McKibben's basic argument is that our relationship with the concept of "nature" as something separate and wild has changed, and in our pursuit for "a better life," we have totally wrecked the environment (p. 48). By changing the weather, for instance, we have altered every spot on earth, depriving nature of its independence, leaving "nothing but us" (p. 58). Stated differently, we have ended nature's separation from human society (p. 64).

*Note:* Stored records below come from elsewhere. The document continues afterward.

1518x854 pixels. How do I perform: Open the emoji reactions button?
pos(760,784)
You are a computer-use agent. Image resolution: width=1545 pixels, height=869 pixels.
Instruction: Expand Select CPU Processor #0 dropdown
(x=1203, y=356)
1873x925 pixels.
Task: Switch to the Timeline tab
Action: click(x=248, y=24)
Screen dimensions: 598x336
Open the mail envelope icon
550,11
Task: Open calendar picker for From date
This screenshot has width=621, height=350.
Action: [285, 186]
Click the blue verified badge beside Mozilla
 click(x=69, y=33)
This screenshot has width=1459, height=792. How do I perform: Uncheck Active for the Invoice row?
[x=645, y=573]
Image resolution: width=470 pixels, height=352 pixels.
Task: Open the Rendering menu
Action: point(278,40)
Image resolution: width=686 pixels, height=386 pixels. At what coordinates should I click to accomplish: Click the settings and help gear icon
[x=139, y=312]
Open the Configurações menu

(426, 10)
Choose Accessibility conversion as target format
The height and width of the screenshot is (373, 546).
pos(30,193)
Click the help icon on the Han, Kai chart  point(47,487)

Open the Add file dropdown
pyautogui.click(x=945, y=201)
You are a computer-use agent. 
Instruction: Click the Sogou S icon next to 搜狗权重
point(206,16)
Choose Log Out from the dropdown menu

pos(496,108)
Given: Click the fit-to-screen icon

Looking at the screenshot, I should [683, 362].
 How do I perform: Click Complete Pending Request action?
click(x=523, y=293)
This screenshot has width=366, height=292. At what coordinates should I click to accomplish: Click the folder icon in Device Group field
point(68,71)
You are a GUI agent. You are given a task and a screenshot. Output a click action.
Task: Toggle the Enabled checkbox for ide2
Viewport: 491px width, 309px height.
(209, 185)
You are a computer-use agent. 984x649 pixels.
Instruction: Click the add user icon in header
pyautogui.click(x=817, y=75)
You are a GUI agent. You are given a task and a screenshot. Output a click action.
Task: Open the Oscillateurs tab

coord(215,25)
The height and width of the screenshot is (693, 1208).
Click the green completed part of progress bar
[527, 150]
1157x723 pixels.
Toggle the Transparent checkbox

Because nature provides us with a sense of comfort, reading THE END OF NATURE is not a happy experience. McKibben has issued a wake-up call, and his book should be required reading for any global-warming skeptic, or for anyone who drives a SUV. As Thoreau said, we are living lives of quiet desparation--we enjoy the consumptive, easy life. However, as McKibben's compelling argument demonstrates, such a lifestyle is incompatible with the well being of our planet. He encourages us not only to change the way we act, but also to change the way we think by adopting the radical notion that we learn to respect nature "for its own sake," as a "realm beyond the human," and give it "room to recover" from the damage we have done (pp. 174-77). This book was a life changer that prompted me, in part, to move from the concrete, urban sprawl of Phoenix, Arizona to Boulder, where there is a respect for open space, and where it is still possible to have a humble relationship with nature.